• **TESTO**

****************

Comunicazione della diagnosi – La sintesi delle relazioni

share on:

La comunicazione della diagnosi nelle malattie croniche neurologiche a esordio precoce
Antonella PiniNeuropsichiatra infantile presso l’Unità Operativa Complessa di Neuropsichiatria Infantile dell’IRCCS Istituto delle Scienze Neurologiche di Bologna, Ospedale Maggiore-Bellaria.

La prima relazione presenterà la comunicazione della diagnosi di malattia neurologica cronica a esordio precoce come un processo dinamico che ha tra gli obiettivi principali fornire le informazioni utili ad attuare percorsi condivisi e ad usare strumenti operativi chiari che accompagnino la vita del bambino e la sua famiglia. Non si esaurisce in un momento temporale ben definito anche se è necessario individuare tempi e luoghi adatti.

Gli interlocutori nel processo di comunicazione della diagnosi sono diversi e possono essere individuate “tecniche” e “buone prassi” che riguardano il quando, il chi, il con chi, il dove, il come. Opportuno è che comunichi la diagnosi chi possiede una buona conoscenza del bambino e della condizione diagnosticata, sia in grado di stabilire una relazione empatica avendo chiaro il concetto di “rispetto del dolore degli altri” e abbia chiara l’importanza di stabilire un rapido contatto con altri specialisti.

****************

[Dati raccolti]

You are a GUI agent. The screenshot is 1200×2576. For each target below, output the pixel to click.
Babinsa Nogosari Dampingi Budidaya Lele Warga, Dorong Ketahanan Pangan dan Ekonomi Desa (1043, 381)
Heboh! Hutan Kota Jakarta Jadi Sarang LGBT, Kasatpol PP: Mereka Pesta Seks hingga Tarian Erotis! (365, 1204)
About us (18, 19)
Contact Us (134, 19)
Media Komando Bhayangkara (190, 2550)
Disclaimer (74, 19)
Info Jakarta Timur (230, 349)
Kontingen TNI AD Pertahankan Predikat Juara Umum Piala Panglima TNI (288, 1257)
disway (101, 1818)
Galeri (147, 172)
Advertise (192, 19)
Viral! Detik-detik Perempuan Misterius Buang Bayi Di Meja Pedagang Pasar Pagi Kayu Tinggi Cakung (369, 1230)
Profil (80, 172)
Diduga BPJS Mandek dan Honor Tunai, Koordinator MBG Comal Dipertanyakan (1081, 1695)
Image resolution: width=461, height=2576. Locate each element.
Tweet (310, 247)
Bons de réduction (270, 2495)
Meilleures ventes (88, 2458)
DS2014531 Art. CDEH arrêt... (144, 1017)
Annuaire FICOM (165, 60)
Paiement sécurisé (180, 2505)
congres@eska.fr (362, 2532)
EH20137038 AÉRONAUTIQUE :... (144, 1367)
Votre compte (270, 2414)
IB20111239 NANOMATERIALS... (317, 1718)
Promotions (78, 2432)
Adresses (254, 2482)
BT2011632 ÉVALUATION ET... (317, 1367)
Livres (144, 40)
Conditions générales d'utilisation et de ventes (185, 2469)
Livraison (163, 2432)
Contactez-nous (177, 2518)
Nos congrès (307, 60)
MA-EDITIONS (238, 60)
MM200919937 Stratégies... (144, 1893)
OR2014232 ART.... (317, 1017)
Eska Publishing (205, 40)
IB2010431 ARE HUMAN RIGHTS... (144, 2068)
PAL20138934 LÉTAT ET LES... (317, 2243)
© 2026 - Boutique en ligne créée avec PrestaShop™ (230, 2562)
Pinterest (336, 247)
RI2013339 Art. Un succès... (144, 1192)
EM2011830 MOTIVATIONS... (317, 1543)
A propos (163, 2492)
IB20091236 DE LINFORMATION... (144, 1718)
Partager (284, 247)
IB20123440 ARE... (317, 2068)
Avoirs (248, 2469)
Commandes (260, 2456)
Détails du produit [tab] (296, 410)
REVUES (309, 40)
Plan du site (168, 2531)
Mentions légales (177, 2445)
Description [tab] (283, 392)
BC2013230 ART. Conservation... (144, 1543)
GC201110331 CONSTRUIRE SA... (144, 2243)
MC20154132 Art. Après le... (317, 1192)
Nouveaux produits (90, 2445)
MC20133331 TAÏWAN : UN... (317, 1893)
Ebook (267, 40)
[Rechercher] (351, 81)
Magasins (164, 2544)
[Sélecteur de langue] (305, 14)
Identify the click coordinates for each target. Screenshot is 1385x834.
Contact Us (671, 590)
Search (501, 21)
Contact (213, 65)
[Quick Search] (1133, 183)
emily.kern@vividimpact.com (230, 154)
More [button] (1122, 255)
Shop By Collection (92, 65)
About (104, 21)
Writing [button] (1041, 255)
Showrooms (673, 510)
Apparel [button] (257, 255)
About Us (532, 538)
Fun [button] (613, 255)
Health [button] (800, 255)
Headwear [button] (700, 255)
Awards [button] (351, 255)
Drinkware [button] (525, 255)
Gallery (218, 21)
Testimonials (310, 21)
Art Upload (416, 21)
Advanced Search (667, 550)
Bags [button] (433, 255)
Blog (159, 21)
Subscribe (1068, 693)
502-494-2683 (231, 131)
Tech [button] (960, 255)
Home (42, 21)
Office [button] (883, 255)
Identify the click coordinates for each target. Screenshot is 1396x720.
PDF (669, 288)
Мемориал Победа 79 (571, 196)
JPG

****************

• **ESERCIZI**
A. Trascrivi fedelmente il brano del testo sulla comunicazione della diagnosi, partendo dalle parole "Comunicazione della diagnosi –" e fermandoti dopo le parole "Bologna, Ospedale Maggiore-Bellaria.".
B. Nel testo sulla comunicazione della diagnosi, quali aspetti riguardano le "tecniche" e le "buone prassi" che si possono individuare?
C. Prosegui il testo sulla comunicazione della diagnosi a partire dall'ultima frase riportata.

• **RISPOSTE IN ORDINE**
A.
Comunicazione della diagnosi – La sintesi delle relazioni

share on:

La comunicazione della diagnosi nelle malattie croniche neurologiche a esordio precoce
Antonella PiniNeuropsichiatra infantile presso l’Unità Operativa Complessa di Neuropsichiatria Infantile dell’IRCCS Istituto delle Scienze Neurologiche di Bologna, Ospedale Maggiore-Bellaria.

B. Il quando, il chi, il con chi, il dove e il come.

C.
La comunicazione della diagnosi di malattia genetica al paziente adulto
Paola MandichProfessore ordinario di Genetica Medica presso la Facoltà di Medicina e Chirurgia dell’Università di Genova

La seconda relazione dal titolo “La comunicazione della diagnosi di malattia genetica al paziente adulto” sottolinea come le opportunità offerte dalle nuove tecnologie in materia di diagnosi, predizione e trattamento di numerose malattie ereditarie, debbano essere bilanciate dalla valutazione rigorosa dell’utilità clinica e delle implicazioni etiche di tutti i test genetici. La definizione di un team multidisciplinare è fondamentale per la gestione del percorso diagnostico-terapeutico e la presa in carico del paziente. È necessario un protocollo integrato in cui il genetista medico è parte di un’equipe di figure professionali che devono contribuire ad aiutare il paziente a: ottenere una diagnosi clinica; valutare il rischio di ricorrenza/trasmissione della patologia; gestire la malattia e le complicanze; avere supporto psicologico e sociosanitario; trovare sostegno per la famiglia e i caregiver. In questa situazione è facile rispondere ad alcune domande: chi e come comunica la diagnosi, a chi si comunica e cosa si comunica.

 

Tecniche di comunicazione efficace nel rapporto medico – paziente
Stefano Caracciolo – Professore ordinario di Psicologia Clinica presso la Facoltà di Medicina e Chirurgia dell’Università di Ferrara.

La terza relazione riguarda le “Tecniche di comunicazione efficace nel rapporto medico – paziente”. Verrà illustrata l’ Analisi dei sette “pilastri” nel rapporto medico – paziente: gentilezza, sincerità, empatia, competenza, efficacia, fiducia, alleanza e le problematiche relative ai pazienti di cui i medici dovrebbero tenere conto e quali sono i nodi psicologici. Si offriranno alcuni suggerimenti metodologici per una corretta comunicazione e per una migliore consapevolezza degli effetti della comunicazione(Sindrome del Buon Samaritano o Sindrome del Cyborg). A seguire verranno approfondite le modalità con cui dare “Sostegno e formazione per chi comunica la diagnosi: come formare i medici e gli operatori sanitari; come sostenerli per evitare il burnout”.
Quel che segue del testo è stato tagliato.